»»

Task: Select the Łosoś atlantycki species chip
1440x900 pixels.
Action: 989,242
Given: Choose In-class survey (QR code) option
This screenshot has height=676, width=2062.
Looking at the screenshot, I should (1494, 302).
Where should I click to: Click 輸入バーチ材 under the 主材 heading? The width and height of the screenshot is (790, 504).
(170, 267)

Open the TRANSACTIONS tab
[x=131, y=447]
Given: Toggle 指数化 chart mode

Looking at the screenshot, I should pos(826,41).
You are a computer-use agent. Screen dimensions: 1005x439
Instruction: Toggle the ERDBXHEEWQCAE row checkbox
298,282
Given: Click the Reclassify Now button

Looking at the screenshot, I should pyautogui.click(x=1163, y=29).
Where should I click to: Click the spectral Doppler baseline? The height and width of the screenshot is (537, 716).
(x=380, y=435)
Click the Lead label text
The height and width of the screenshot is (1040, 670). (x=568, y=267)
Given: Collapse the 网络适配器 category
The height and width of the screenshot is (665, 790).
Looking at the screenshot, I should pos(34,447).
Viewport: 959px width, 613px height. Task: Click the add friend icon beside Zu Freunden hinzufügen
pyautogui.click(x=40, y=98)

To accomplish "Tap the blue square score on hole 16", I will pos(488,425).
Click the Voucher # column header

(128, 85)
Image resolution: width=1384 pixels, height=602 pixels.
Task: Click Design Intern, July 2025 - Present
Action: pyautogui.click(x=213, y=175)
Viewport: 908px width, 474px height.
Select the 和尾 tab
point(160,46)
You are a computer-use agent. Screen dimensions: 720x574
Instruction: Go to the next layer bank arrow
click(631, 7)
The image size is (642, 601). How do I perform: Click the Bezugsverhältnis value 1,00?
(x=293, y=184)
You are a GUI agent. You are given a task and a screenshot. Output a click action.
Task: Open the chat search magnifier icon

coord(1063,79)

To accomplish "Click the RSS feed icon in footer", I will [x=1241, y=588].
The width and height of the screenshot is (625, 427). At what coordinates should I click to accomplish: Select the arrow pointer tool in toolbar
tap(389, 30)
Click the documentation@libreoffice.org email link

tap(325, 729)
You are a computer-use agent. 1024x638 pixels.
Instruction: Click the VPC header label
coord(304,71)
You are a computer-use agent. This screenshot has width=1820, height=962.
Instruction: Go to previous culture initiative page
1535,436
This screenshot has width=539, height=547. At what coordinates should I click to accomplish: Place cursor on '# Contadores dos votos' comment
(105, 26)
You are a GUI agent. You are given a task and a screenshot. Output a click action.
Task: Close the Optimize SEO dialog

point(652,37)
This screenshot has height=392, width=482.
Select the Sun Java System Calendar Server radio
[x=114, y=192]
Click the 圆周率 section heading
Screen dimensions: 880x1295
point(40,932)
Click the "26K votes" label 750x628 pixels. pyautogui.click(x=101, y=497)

««

◆ **Assignment**
Start at the line containing "Task: Open the chat search magnifier icon" and print each line exactly until the listing ends, keeping the final line too.

◆ **Task answer**
Task: Open the chat search magnifier icon

coord(1063,79)

To accomplish "Click the RSS feed icon in footer", I will [x=1241, y=588].
The width and height of the screenshot is (625, 427). At what coordinates should I click to accomplish: Select the arrow pointer tool in toolbar
tap(389, 30)
Click the documentation@libreoffice.org email link

tap(325, 729)
You are a computer-use agent. 1024x638 pixels.
Instruction: Click the VPC header label
coord(304,71)
You are a computer-use agent. This screenshot has width=1820, height=962.
Instruction: Go to previous culture initiative page
1535,436
This screenshot has width=539, height=547. At what coordinates should I click to accomplish: Place cursor on '# Contadores dos votos' comment
(105, 26)
You are a GUI agent. You are given a task and a screenshot. Output a click action.
Task: Close the Optimize SEO dialog

point(652,37)
This screenshot has height=392, width=482.
Select the Sun Java System Calendar Server radio
[x=114, y=192]
Click the 圆周率 section heading
Screen dimensions: 880x1295
point(40,932)
Click the "26K votes" label 750x628 pixels. pyautogui.click(x=101, y=497)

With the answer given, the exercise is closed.